Heitkamp, Murkowski, McCollum, Cole Urge President and Key Administration Leaders to Prioritize Commission on Native Children, Appoint Members

Bill to Create a Commission on Native Children was Signed into Law last October & many of the Commission members still need to be Appointed so Commission can get to Work

U.S. Senators Heidi Heitkamp (D-ND) and Lisa Murkowski (R-AK) as well as Congresswoman Betty McCollum (D-MN) and Congressman Tom Cole (R-OK) today reinforced the need to comprehensively tackle challenges facing Native American children by urging the president and key members of his administration to quickly appoint the members needed to their Commission on Native Children so it can begin its important work.

The bill creating the Commission – which Heitkamp, Murkowski, McCollum, and Cole introduced – became law last fall, and will work to address complex issues facing Native children – including poverty, substance abuse, and domestic violence – and offer real solutions to address them.

Heitkamp, Murkowski, McCollum and Cole pressed President Trump as well as key agency leaders including U.S. Secretary of the Interior Ryan Zinke, Attorney General Jeff Sessions, U.S. Department of Education Secretary Betsy DeVos, and U.S. Department of Health and Human Services Secretary Tom Price on the urgent need to appoint an additional member to the 11-member Commission, which will be comprised of individuals specializing in juvenile justice, social work, as well as mental and physical health. In January, then-President Obama appointed the first two out of the three members the president must appoint to the Commission – United Tribes Technical College President Russ McDonald, and managing director of Casey Family Programs’ Indian Child Welfare Program Anita Fineday – leaving one presidentially appointed vacancy President Trump must fill. 

“This Commission is about the future of leadership with indigenous communities throughout the country and addressing the conditions in which their children are struggling to find a future. It is critically important for the Commission to begin studying the challenges facing Native children and make recommendations on how to ensure they receive the protections and tools they need to thrive,” the members of Congress wrote.

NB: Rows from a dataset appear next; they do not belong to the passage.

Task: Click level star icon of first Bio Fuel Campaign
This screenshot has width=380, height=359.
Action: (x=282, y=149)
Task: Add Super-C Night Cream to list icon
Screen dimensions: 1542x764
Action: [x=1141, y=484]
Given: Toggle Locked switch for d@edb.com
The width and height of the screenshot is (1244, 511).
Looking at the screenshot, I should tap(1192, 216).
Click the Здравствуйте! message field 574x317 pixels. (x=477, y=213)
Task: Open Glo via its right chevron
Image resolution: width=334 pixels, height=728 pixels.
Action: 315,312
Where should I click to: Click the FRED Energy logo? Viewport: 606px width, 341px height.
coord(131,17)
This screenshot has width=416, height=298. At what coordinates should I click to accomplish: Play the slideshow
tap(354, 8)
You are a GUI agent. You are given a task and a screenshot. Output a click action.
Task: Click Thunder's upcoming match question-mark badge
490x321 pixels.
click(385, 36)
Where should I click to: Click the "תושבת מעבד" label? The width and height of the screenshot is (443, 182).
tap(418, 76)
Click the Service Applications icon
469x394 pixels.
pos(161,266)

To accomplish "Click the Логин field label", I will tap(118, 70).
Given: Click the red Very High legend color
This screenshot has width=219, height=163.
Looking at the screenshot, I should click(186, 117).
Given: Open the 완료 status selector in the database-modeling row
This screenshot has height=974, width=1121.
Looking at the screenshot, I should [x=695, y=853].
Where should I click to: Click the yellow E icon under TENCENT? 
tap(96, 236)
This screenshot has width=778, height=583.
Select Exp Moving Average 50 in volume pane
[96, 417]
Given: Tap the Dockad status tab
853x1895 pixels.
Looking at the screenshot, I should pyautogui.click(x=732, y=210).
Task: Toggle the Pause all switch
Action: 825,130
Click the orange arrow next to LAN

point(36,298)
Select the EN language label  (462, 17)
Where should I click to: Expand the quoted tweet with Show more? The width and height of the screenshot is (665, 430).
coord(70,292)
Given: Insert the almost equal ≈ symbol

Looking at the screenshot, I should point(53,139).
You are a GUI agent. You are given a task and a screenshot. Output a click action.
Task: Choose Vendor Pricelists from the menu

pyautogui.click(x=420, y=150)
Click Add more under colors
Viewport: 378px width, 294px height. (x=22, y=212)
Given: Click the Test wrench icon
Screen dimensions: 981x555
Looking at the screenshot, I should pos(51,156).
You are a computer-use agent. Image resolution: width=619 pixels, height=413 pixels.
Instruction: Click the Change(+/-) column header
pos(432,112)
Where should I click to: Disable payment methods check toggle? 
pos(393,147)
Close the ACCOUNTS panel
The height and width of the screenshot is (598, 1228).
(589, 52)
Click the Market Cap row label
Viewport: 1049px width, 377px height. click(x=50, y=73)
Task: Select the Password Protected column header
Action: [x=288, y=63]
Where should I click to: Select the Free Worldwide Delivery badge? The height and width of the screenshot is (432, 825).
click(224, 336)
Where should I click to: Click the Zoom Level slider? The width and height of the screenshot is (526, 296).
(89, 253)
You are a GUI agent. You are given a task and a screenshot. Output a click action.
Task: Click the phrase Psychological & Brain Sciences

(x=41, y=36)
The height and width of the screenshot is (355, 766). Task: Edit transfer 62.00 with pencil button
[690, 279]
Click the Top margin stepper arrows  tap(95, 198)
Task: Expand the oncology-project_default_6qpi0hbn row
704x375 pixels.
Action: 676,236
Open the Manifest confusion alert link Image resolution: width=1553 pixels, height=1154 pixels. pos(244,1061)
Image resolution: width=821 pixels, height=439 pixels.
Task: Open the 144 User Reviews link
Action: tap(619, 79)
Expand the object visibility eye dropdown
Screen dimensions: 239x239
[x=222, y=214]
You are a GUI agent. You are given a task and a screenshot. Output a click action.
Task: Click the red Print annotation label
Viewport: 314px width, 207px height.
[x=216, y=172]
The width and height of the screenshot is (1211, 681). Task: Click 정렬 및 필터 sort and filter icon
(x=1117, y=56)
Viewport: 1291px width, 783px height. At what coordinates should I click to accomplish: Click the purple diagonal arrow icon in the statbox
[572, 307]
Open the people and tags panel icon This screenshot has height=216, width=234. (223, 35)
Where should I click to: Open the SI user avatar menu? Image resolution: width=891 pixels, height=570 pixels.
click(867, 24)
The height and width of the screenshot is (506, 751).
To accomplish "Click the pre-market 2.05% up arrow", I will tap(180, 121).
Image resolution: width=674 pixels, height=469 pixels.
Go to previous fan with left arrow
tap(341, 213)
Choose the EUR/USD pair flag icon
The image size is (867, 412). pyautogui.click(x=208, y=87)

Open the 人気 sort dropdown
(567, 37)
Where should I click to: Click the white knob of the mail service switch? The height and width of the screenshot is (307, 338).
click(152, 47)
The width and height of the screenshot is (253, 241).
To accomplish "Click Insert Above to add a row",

Click here to read Heitkamp, Murkowski, McCollum and Cole’s letter to President Trump and his cabinet members.

In addition to the three presidentially appointed Commission members, the other eight members are to be appointed by U.S. Senate Majority Leader and Speaker of the U.S. House of Representatives – who each appoint three – as well as the Senate and House Minority Leaders who each appoint one member. The Commission will also be advised by a Native Advisory Committee and a subcommittee made up of Native young people from each Bureau of Indian Affairs service area.

The Alyce Spotted Bear and Walter Soboleff Commission on Native Children, named for the former Chairwoman of Mandan, Hidatsa & Arikara Nation in North Dakota, and Alaska Native Elder and statesman, respectively, has been widely praised by a cross-section of tribal leaders and organizations from North Dakota, Alaska, and around the country. It has also been lauded by former Chairman of the Senate Committee on Indian Affairs Byron Dorgan, the National Congress of American Indians, and the National Indian Education Association, among others.